Developing partnerships with African institutional investors: setting up co-investment strategies would enable to benefit from their presence and knowledge of African markets, while promoting their access to European ones. This would create intercontinental and mutually beneficial opportunities for institutionals from major economies such as Nigeria, South Africa, Kenya or Morocco, which are increasingly seeking new alternative investments outside their borders.
Adopt cross-cutting approaches that leverage existing resources: launching a European fund exclusively targeting emerging markets can be challenging, as concentrated geographic exposure may deter investors. However, many funds already manage tens of billions of euros in sectors where demand is strongest in Africa—such as infrastructure, energy, and the climate transition. By encouraging the allocation of a small percentage of these existing funds to Africa and other sub-investment-grade growth markets through guarantee mechanisms, investors could apply their sectoral expertise in new markets without compromising their geographical prudential policies.
While these allocations may be modest as a percentage of total funds, the absolute volumes would be substantial in markets such as Africa, where this segment of the financial industry remains far from reaching its potential—combined assets under management by private equity, infrastructure, and debt funds total less than €60 billion.

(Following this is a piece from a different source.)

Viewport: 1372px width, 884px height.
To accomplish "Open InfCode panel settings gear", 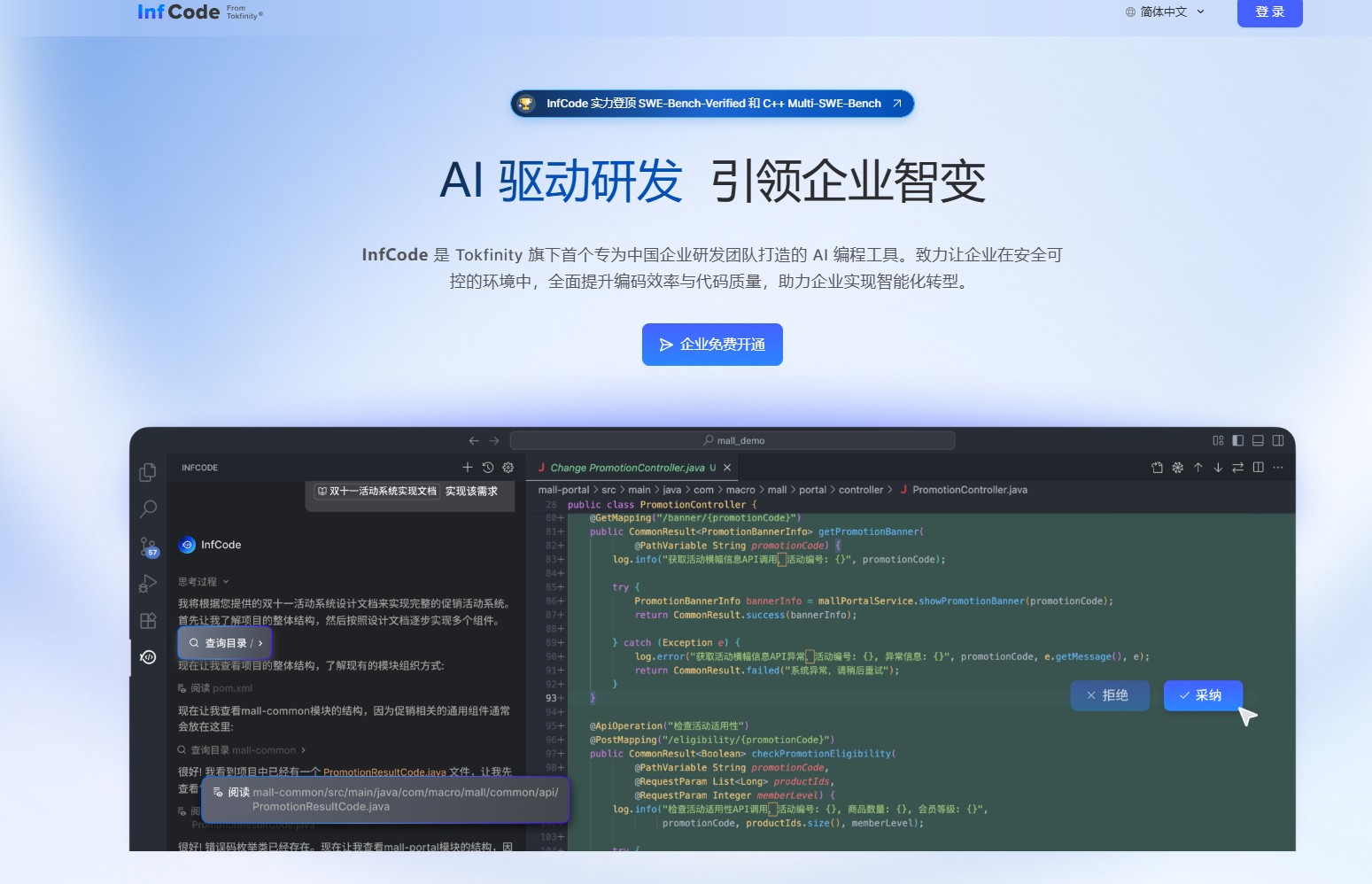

There is no silver bullet, and many other options will need to be explored, particularly in light of the development of the Savings and Investment Union project put forward in Enrico Letta’s report. If this vision were to be realised, as it hopefully will, there would undoubtedly a massive multiplier effect on the capacity and dynamism of the European financial system.
One thing remains certain: the revitalisation of Euro-African multilateralism will require resolving the financing gap through a dialogue rooted in operational realities between policy makers, regulators and the private sector.